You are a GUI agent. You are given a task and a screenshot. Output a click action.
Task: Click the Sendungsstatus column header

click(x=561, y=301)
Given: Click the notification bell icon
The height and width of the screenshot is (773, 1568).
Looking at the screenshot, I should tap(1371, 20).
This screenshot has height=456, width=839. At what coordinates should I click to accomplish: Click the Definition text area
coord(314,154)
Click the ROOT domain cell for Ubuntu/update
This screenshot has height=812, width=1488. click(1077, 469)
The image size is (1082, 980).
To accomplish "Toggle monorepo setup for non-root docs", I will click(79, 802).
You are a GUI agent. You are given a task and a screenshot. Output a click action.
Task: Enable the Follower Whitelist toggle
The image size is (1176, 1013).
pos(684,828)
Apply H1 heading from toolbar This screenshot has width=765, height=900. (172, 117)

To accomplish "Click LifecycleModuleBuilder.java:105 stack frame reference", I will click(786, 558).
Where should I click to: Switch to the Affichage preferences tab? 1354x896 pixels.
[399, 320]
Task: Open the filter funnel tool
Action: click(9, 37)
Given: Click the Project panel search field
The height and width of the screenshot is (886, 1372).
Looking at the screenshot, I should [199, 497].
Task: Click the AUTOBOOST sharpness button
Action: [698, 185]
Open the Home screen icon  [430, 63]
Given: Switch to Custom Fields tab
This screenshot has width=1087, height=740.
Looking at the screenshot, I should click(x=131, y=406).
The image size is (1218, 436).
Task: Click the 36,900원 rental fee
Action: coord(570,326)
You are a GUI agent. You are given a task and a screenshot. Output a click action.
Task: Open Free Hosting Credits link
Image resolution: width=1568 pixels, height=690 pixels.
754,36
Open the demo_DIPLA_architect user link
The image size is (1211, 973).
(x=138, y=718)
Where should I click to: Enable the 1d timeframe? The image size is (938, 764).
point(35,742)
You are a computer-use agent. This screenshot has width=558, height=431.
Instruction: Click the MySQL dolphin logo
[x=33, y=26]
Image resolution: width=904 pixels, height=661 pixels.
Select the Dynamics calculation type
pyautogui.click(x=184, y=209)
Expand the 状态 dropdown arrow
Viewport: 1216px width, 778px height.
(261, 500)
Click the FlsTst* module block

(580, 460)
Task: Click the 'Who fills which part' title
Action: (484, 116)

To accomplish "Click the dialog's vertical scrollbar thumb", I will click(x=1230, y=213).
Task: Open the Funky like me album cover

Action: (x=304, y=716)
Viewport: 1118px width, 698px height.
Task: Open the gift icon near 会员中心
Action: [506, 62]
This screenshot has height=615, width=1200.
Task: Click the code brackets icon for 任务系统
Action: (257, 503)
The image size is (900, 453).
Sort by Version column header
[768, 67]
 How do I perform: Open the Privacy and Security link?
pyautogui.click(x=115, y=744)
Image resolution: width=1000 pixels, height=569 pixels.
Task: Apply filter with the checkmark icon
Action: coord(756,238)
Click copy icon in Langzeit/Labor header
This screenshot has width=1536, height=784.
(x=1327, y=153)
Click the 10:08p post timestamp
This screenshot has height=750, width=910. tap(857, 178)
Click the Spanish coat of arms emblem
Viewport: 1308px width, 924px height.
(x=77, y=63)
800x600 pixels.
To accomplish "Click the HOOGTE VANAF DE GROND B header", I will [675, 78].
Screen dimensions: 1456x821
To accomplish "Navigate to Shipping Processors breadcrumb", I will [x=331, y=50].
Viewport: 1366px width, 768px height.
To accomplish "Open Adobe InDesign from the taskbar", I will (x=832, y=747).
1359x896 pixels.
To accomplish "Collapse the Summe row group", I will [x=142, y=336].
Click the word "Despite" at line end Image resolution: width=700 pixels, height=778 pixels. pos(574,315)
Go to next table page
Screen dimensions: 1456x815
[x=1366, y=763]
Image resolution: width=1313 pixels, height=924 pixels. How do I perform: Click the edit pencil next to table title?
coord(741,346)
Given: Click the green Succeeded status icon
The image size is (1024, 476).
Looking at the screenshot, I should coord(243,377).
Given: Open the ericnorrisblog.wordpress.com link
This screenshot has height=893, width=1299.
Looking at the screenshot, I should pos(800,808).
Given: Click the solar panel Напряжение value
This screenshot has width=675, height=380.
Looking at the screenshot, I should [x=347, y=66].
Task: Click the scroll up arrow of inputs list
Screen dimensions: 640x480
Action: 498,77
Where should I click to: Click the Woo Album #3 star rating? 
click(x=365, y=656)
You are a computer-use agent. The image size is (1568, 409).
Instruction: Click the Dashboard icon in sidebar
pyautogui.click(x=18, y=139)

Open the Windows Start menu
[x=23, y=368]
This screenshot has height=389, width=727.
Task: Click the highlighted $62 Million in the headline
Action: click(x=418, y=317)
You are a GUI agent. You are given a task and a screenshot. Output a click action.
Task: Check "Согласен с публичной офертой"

* [WHAT THE EXERCISE ASKS] Starting at the line containing "Screen dimensions: 1456x821" and ending at the line containing "will [x=142, y=336].", copy every line of those rows in full and move each coordinate in the answers by -140.

* [RESULT BELOW]
Screen dimensions: 1456x821
To accomplish "Navigate to Shipping Processors breadcrumb", I will [x=191, y=-90].
Viewport: 1366px width, 768px height.
To accomplish "Open Adobe InDesign from the taskbar", I will (x=692, y=607).
1359x896 pixels.
To accomplish "Collapse the Summe row group", I will [x=2, y=196].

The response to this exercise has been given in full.